É tão simples quanto isto: bastou colar umas tiras rugosas no chão e umas placas à porta dos gabinetes, num corredor que Bárbara Pereira em tempos percorreu a passo largo, a caminho do consultório 16. Foi nesse gabinete que nasceu o projeto Gioconda, assim denominado porque a enigmática mulher do quadro de Leonardo Da Vinci tem uns olhos que "intimidam e chegam a todo o lado". Palavras de Ana João Reis, a médica a quem se deve a iniciativa de adaptar as instalações a utentes cegos.
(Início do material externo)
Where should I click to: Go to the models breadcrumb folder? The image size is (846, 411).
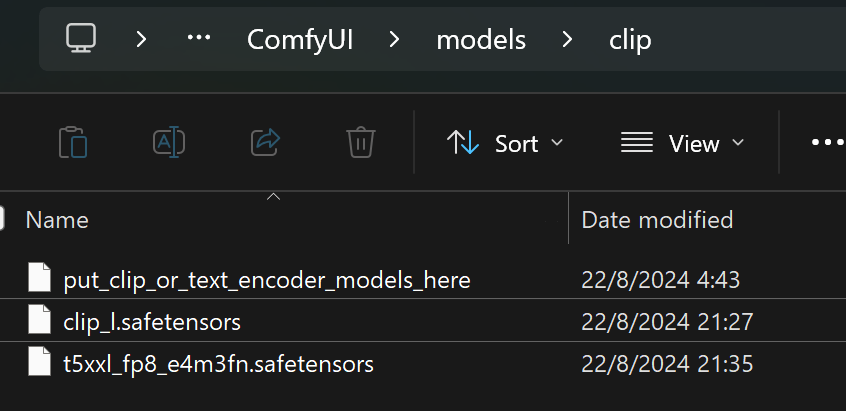click(481, 39)
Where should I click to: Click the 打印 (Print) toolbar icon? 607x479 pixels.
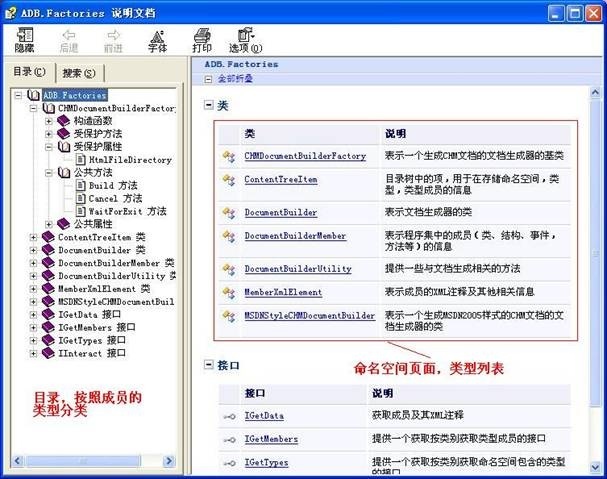202,38
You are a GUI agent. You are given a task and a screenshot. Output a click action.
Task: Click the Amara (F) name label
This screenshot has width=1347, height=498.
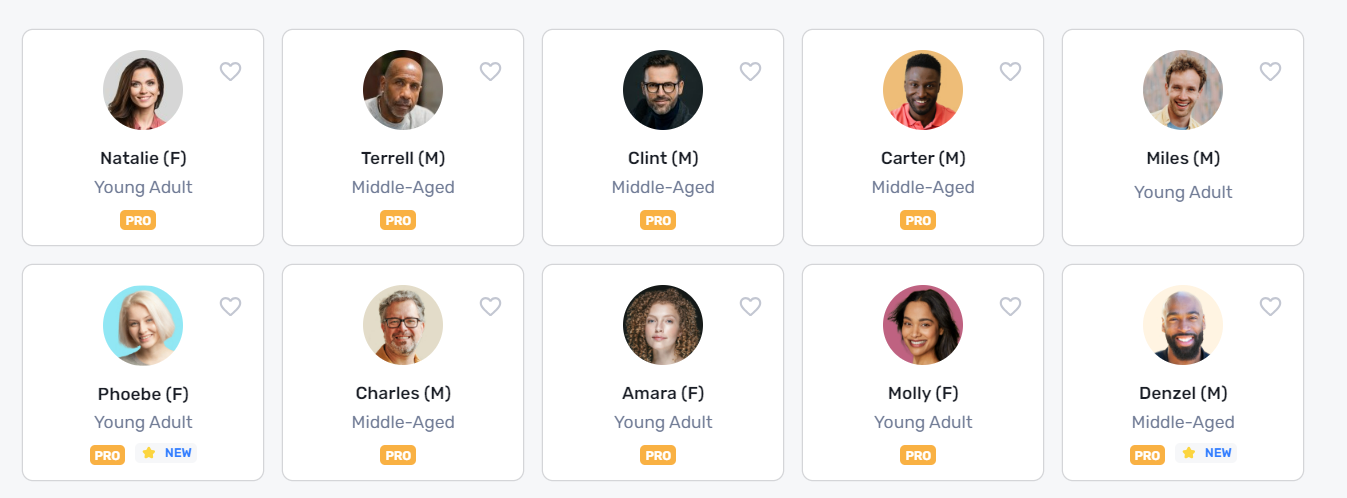point(663,393)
Para Ana João Reis, também coordenadora daquela unidade de saúde familiar, não se trata apenas de "capacitar as pessoas, dando-lhes autonomia". É também uma questão de "consciencialização global" para a igualdade de direitos "no acesso aos cuidados de saúde".
Tatear a fruta
"Não nos parece correto que um cego precise de tatear a fruta para perceber se é uma laranja ou uma banana, que tenha de perguntar o preço, que seja acompanhado por uma terceira pessoa a um restaurante e não haver menu em braille para decidir a refeição que vai escolher", indigna-se a médica.
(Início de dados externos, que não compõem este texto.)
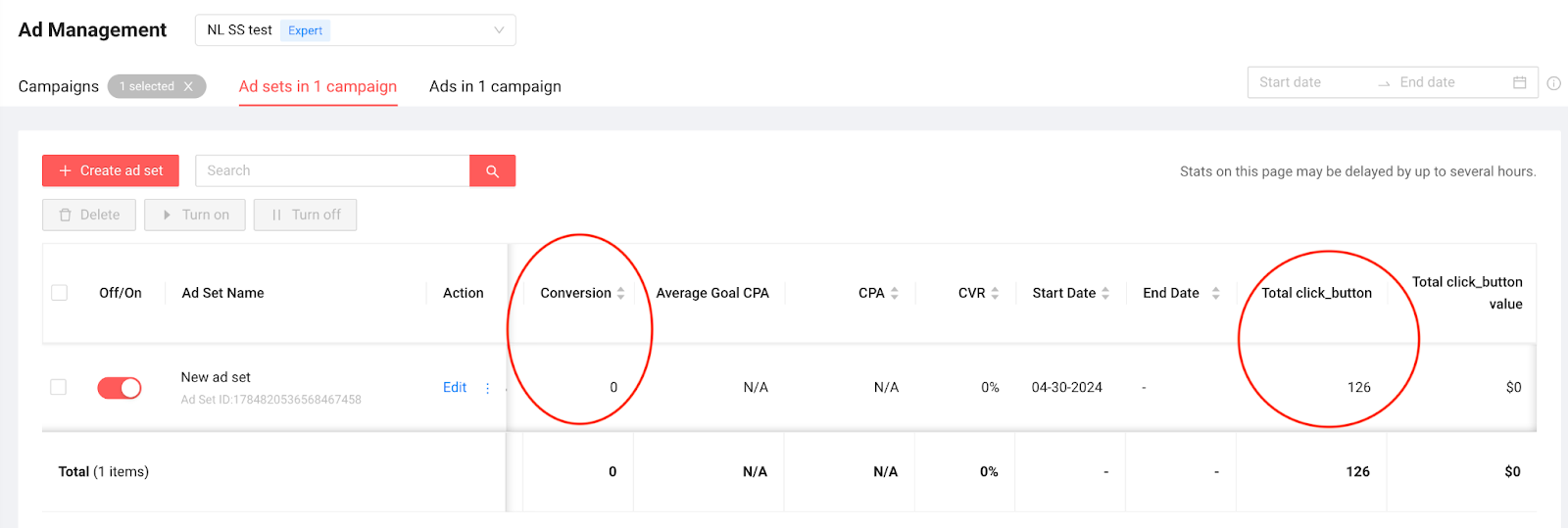The image size is (1568, 528).
Task: Click the Create ad set button
Action: pyautogui.click(x=111, y=170)
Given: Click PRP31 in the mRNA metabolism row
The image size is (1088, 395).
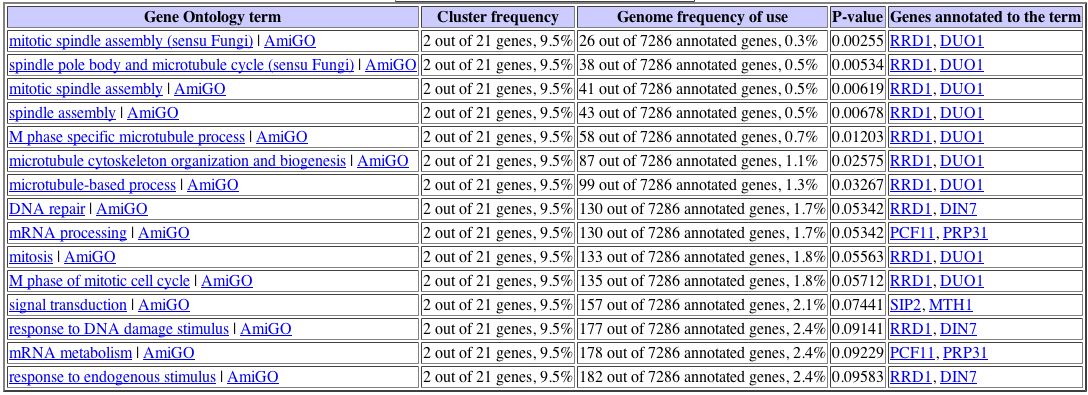Looking at the screenshot, I should coord(964,353).
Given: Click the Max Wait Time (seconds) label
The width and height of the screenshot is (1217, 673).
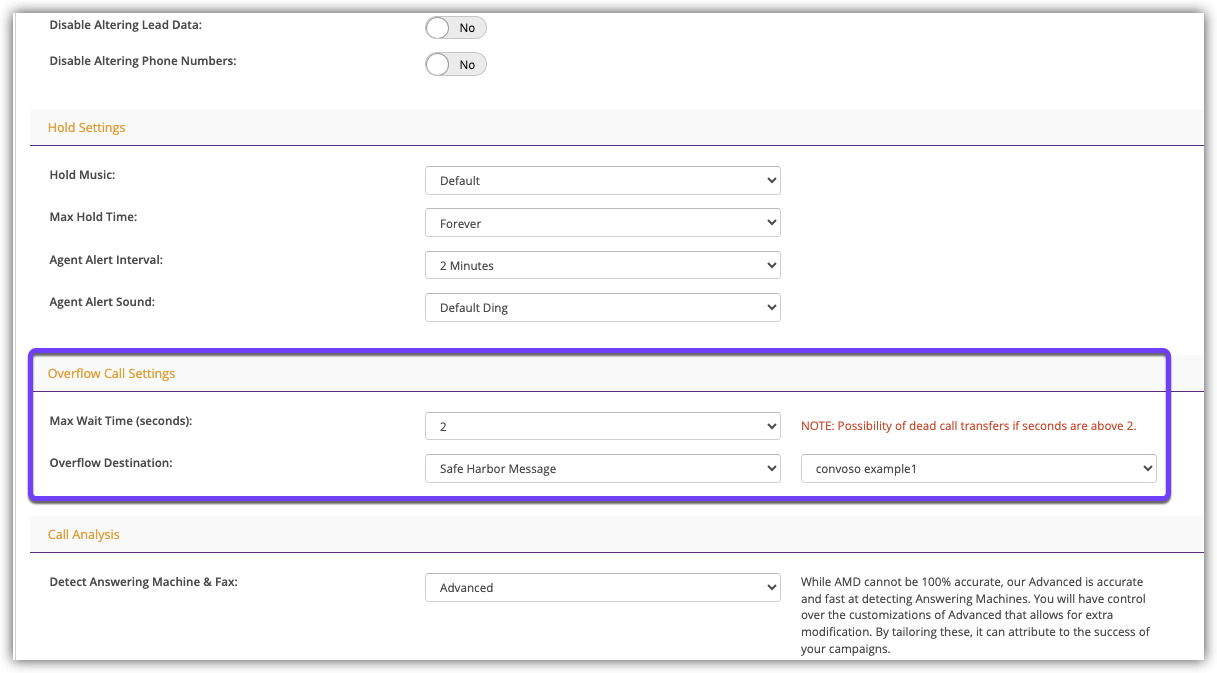Looking at the screenshot, I should (121, 421).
A "grande luta" que travou até concluir o projeto Gioconda começou num dia em que esperava Bárbara para uma consulta e depois percebeu que a utente ia pelo corredor fora, já não a passo largo, mas a medo e amparada pelo marido. Tinha ficado cega.
Todo o edifício
A sinalética está espalhada por todo o edifício. Ao passar pelas marcas rugosas no chão - que facilmente deteta com a bengala ou o pé -, o utente sabe que na parede ao lado há uma placa em braille. Assim, não precisa de perguntar onde fica o gabinete a que se dirige. À entrada, há um guia de acolhimento com dupla impressão.
No dia em que o projeto foi divulgado à Imprensa, perguntámos a opinião a Carlos Coutinho, telefonista no Hospital de Pedro Hispano que perdeu a visão com apenas 12 anos, devido a um tiro de caçadeira acidental. Deu uma ajuda preciosa no processo de adaptação das instalações e considera o Gioconda uma iniciativa "bastante importante", não só pela autonomia que permite mas também por chamar a atenção das pessoas para o problema da acessibilidade. E até graceja, encontrando outra vantagem: "Bater à porta do médico certo".
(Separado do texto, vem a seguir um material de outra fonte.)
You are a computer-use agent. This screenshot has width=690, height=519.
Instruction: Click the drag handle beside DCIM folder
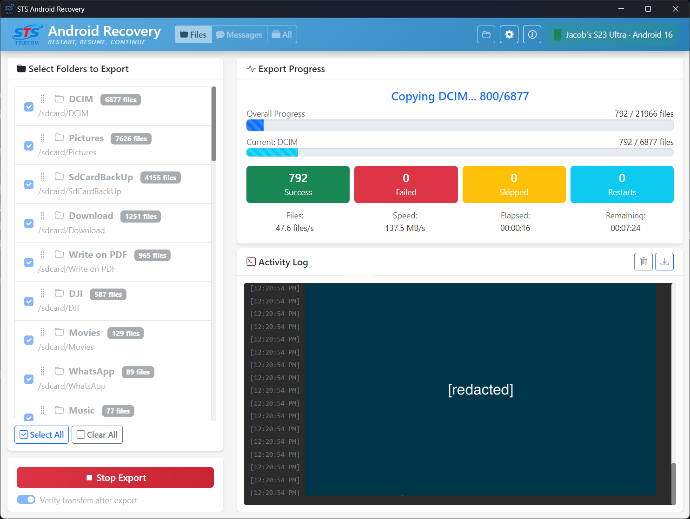tap(43, 100)
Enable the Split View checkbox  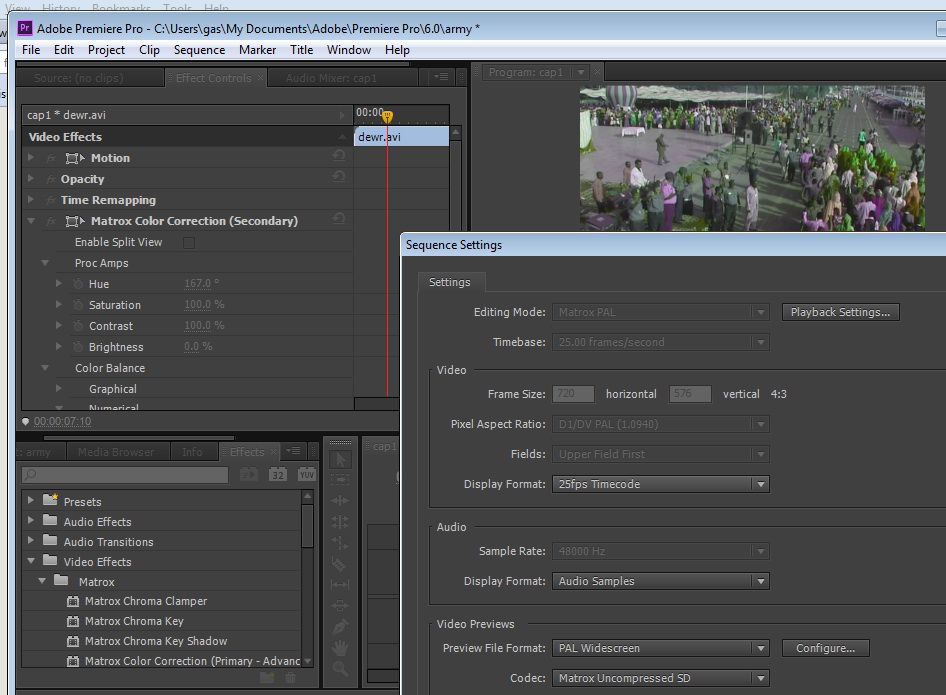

À procura de emprego, Bárbara Pereira tem agora a vida menos complicada, de cada vez que for ao gabinete 16. Quanto a Ana João Reis, pretende replicar o projeto "noutras unidades de saúde, hospitais e sociedade civil".
Tome nota
Apresentação
O projeto Gioconda é apresentado esta sexta-feira, dia 3 de dezembro, data que, desde 1992, é assinalada pelas Nações Unidas como o Dia Internacional das Pessoas com Deficiência.
Dez pessoas
Esta unidade de saúde tem 17 mil utentes e só dez têm algum tipo de deficiência visual. Mas, para Ana João Reis, não é o número que importa mas sim a igualdade no "acesso aos cuidados primários".
2500 euros
A adaptação das instalações da Porta do Sol custou 2500 euros, assegurados pela Unidade Local de Saúde de Matosinhos.